Begin at the line containing "Task: Click the quoted tweet's 5m timestamp" in the records below, end at the line containing "The width and height of the screenshot is (301, 236).", and retype each line in that span exactly. No other line and no image should appear.

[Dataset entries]
====

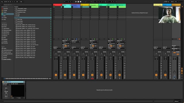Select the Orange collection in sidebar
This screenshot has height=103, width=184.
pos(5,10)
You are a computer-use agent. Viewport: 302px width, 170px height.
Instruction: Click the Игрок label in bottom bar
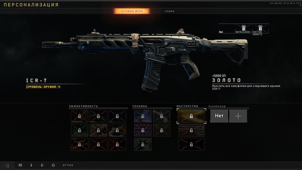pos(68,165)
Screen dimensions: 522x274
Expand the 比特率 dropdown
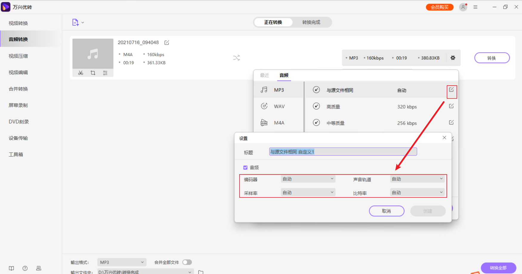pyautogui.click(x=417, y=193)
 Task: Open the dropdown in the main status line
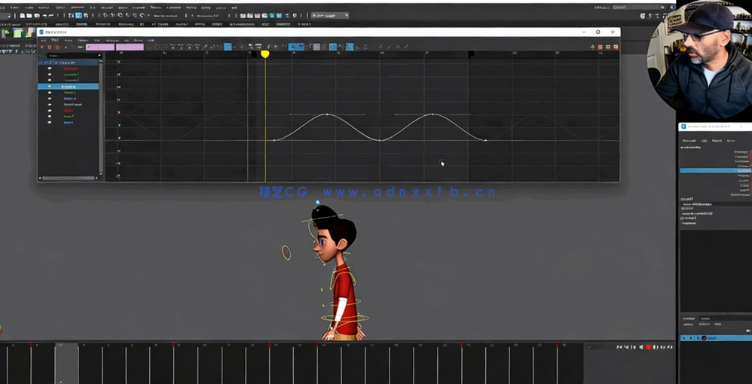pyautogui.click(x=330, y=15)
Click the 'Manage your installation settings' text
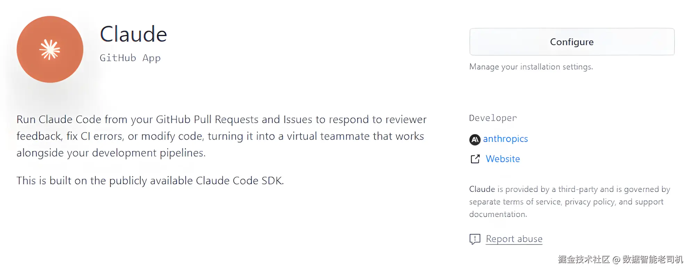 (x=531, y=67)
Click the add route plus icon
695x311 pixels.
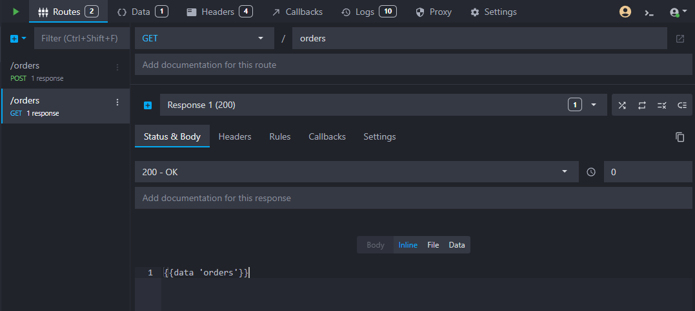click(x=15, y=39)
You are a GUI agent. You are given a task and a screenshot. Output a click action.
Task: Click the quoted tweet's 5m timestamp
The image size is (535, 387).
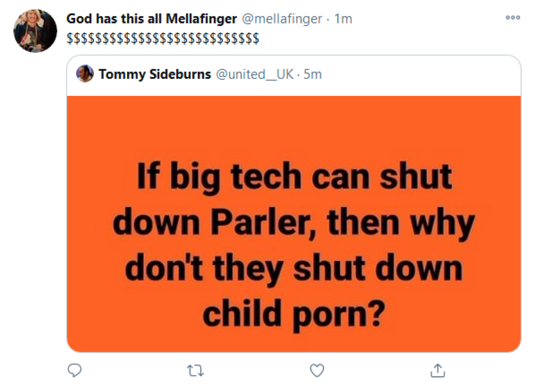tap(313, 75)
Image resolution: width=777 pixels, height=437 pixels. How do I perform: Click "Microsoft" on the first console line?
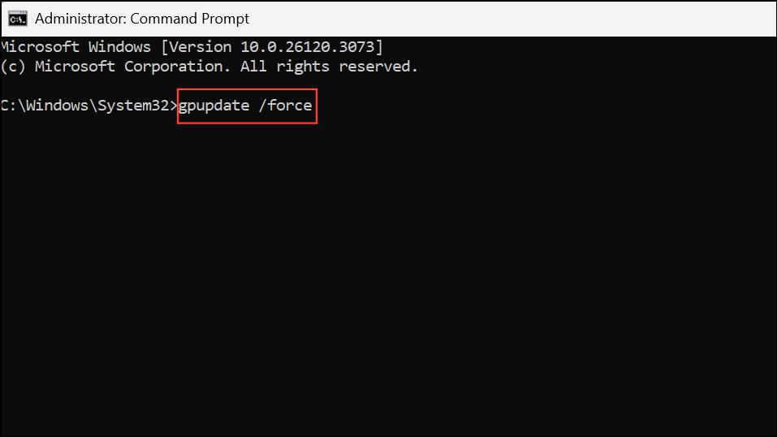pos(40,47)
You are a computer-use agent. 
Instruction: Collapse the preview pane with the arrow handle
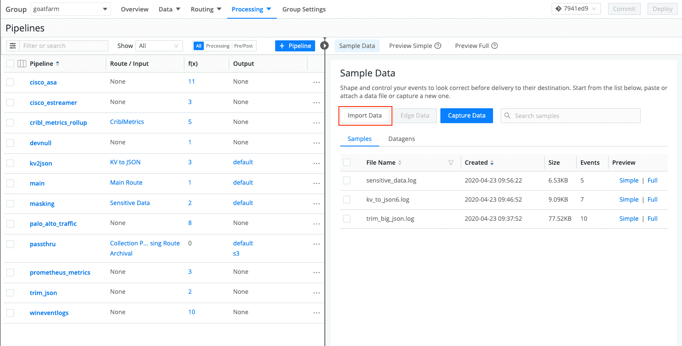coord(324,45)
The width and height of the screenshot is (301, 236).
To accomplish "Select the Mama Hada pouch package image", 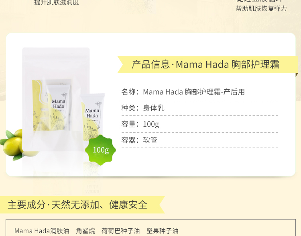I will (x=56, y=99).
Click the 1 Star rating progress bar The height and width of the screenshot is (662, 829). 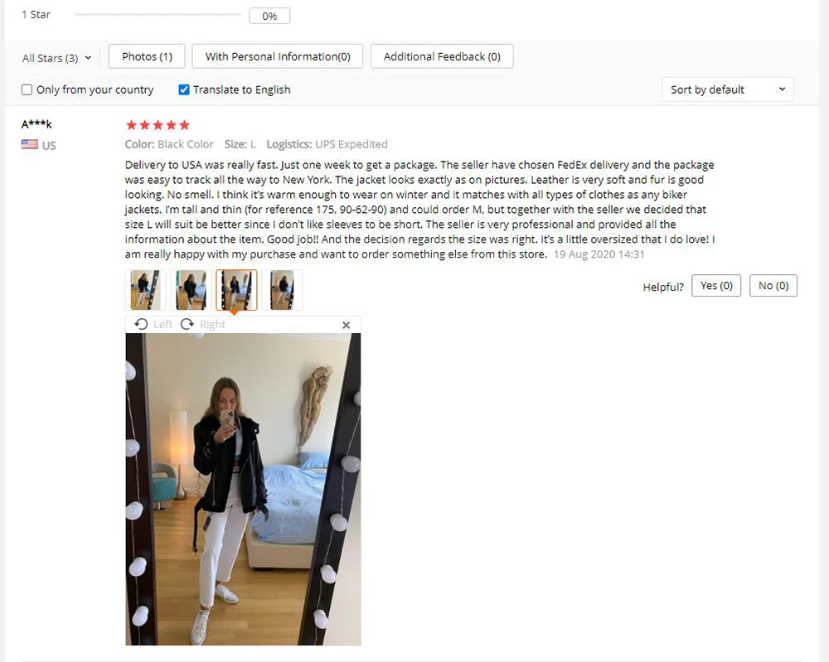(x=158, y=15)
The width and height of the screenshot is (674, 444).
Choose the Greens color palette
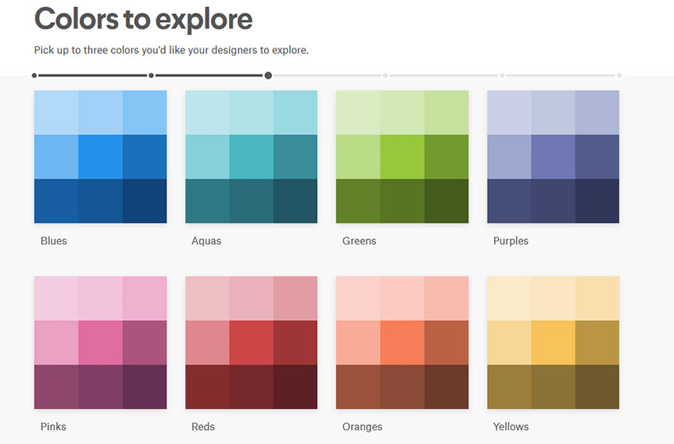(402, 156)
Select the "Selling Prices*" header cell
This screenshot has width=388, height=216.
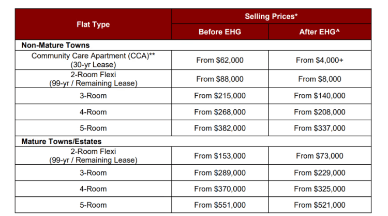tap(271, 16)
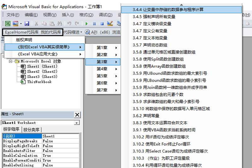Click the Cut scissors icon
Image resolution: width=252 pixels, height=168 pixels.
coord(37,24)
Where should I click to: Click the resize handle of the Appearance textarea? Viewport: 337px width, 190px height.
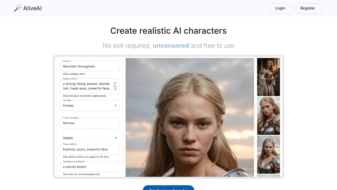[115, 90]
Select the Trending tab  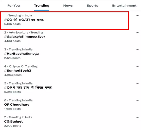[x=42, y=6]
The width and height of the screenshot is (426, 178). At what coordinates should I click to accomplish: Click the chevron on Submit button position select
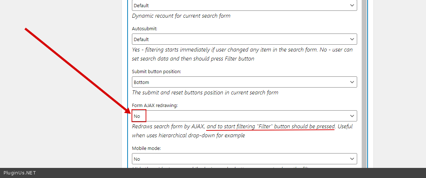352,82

====

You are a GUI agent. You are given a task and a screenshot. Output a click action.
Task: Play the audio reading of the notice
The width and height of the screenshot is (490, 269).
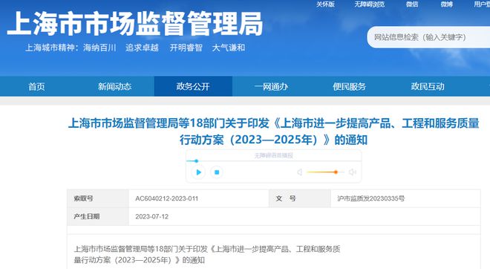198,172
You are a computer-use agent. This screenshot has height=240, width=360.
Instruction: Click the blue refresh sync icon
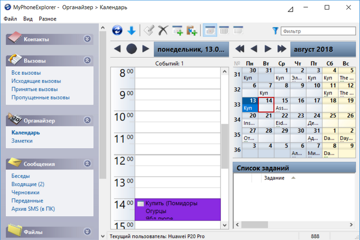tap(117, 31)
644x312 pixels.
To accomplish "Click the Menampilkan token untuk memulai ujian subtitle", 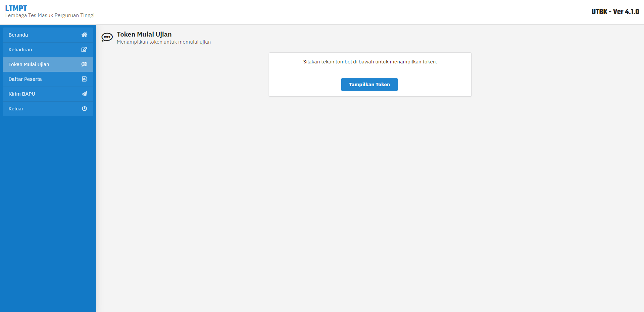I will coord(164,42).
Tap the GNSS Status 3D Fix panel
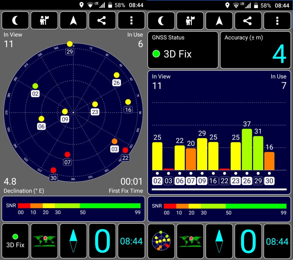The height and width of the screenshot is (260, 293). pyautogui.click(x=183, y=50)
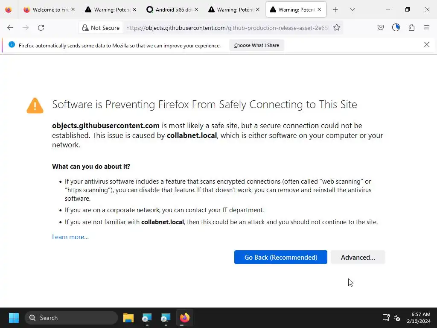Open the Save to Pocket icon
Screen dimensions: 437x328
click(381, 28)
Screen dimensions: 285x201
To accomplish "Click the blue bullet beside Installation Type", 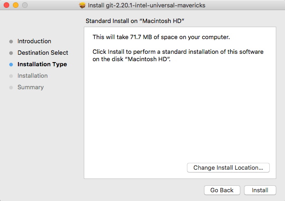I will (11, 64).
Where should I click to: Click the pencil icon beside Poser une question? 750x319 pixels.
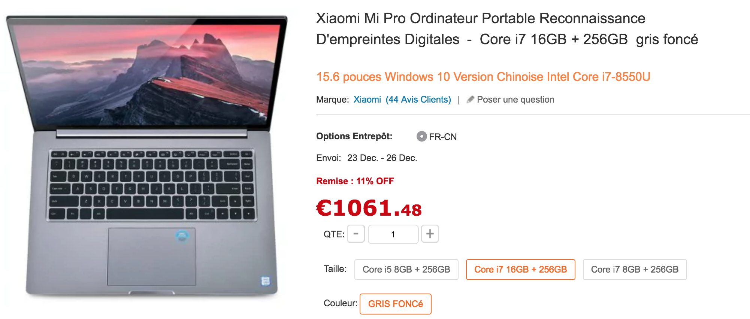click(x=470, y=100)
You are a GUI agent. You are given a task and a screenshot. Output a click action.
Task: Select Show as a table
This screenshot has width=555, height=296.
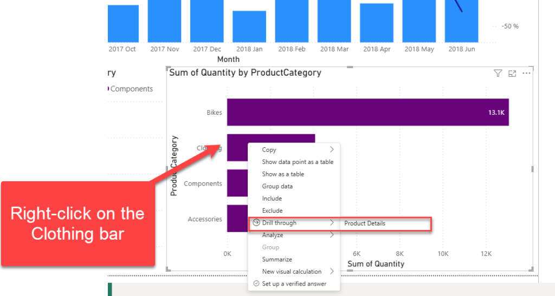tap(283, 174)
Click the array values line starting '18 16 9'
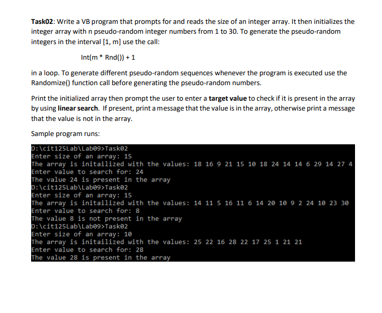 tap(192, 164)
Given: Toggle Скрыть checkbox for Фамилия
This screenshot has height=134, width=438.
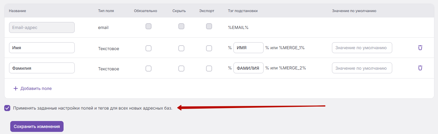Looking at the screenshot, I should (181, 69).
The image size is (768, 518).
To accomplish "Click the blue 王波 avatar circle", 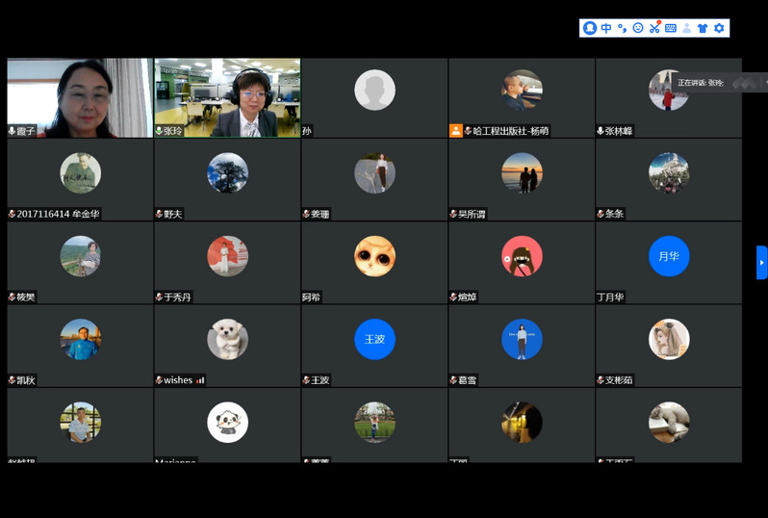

====

The answer.
Task: Click the quoted tweet's 5m timestamp
The image size is (535, 387).
tap(313, 75)
Image resolution: width=777 pixels, height=437 pixels. How do I perform: Click "Microsoft" on the first console line?
pos(40,47)
You are a computer-use agent. 
Instruction: Collapse the preview pane with the arrow handle
coord(324,45)
The width and height of the screenshot is (301, 236).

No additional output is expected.